Pedro Almodóvar ci ha abituati a un certo cinema, a una lentezza che è ormai sua cifra stilistica, a storie complesse da capire, bisognose di un apparato digerente nella mente. Con Julieta Almodóvar torna all’universo femminile, con il suo modo di dirigere bravissime attrici, avvicinandosi alle labbra carnose e gli sguardi bassi, sperduti, ai respiri di speranze, agli incanti disillusi. Tinteggiando ancora una volta di rossi, di colori passionali, ma aggiungendo le diverse sfumature del mare, del bello, della disperazione fatta di pareti bianche impossibili da riempire.
È un paradosso, Julieta
È paradossalmente più facile provare empatia per le storie estreme di Tutto su mia madre o Volver, anziché per la normalissima vita della protagonista.

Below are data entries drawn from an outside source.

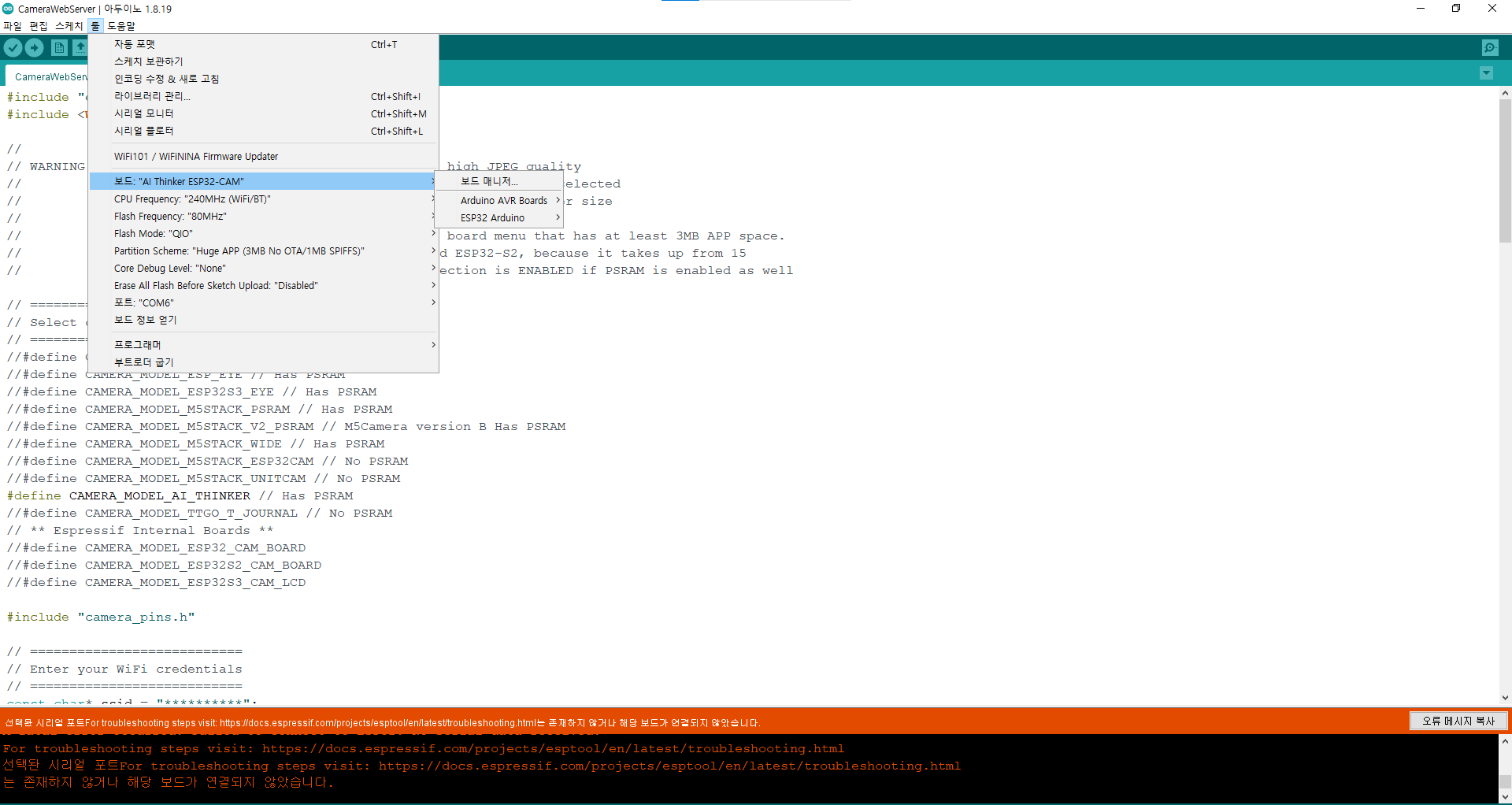This screenshot has height=805, width=1512.
Task: Select 자동 포맷 (Auto Format) menu item
Action: pos(135,45)
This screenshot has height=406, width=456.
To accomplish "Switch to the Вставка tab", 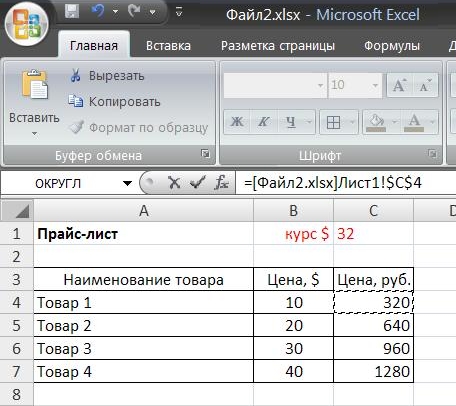I will [x=168, y=46].
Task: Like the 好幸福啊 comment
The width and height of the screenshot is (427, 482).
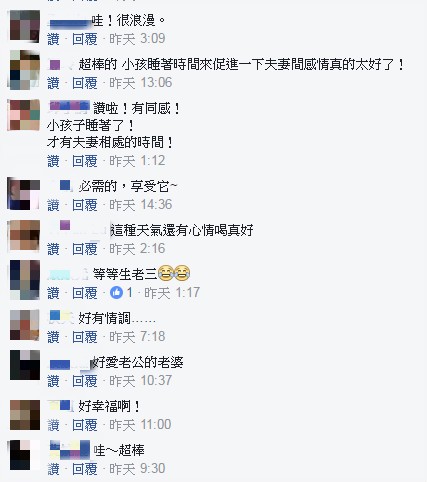Action: (x=53, y=425)
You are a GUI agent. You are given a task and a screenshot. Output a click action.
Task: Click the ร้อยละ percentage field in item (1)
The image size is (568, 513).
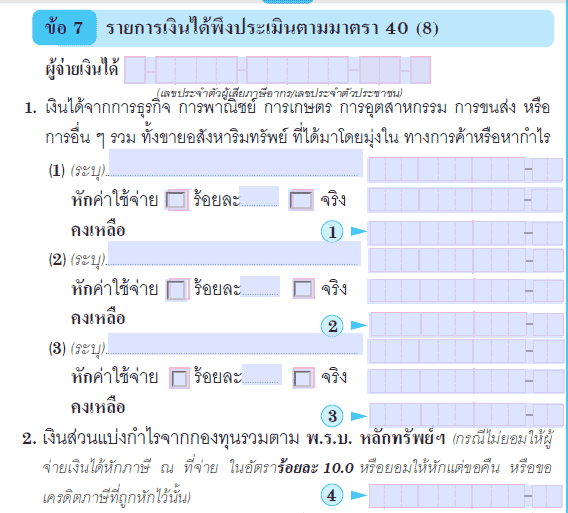tap(259, 197)

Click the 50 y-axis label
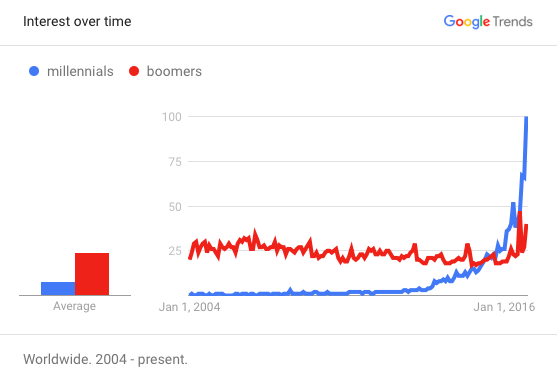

Ma dai racconti impietosi di Alice Munro, l’occhio di Pedro si posa sulla debolezza femminile, sul non detto e il non fatto, sulla non conoscenza familiare e la mancanza di un calore che si dà per scontato, forse perché dovrebbe venire dal sangue.
È una donna debole, Julieta
Che molle non reagisce alle direzioni dove violentemente la porta il vento, che si compiange e cerca chi la compianga, che perde sua figlia e allora, solo allora, si accorge di non conoscerla, di averla data per scontata. Non è un film universale, Julieta, non parla a tutti allo stesso modo, e il premio cannense non ne fa di certo il miglior film di Almodóvar. Però parla a chi vuole ascoltare, a quelle madri che non sanno reagire, che preferiscono lasciarsi andare, poggiarsi sulla forza di figlie che la loro stessa debolezza ha fatto crescere troppo in fretta, privandole della spensieratezza, chiedendo loro aiuto e protezione, invece di fornirglieli, come sarebbe doveroso. E che poi si sorprendono se queste figlie la loro forza la impacchettano in una valigia piccola e se ne vanno, senza farsi più sentire. Basta così: di vita te ne ho data troppa, ma eri tu che avresti dovuto darla a me.
Non importa il motivo, assolutamente banale tanto da rasentare il cliché, per cui la figlia di Julieta è sparita per anni. Quello che conta, a un certo punto, in un giorno che arriverà prima o poi, è che non ci saranno più spiegazioni né recriminazioni. L’unica cosa che conta è “volver”, tornare.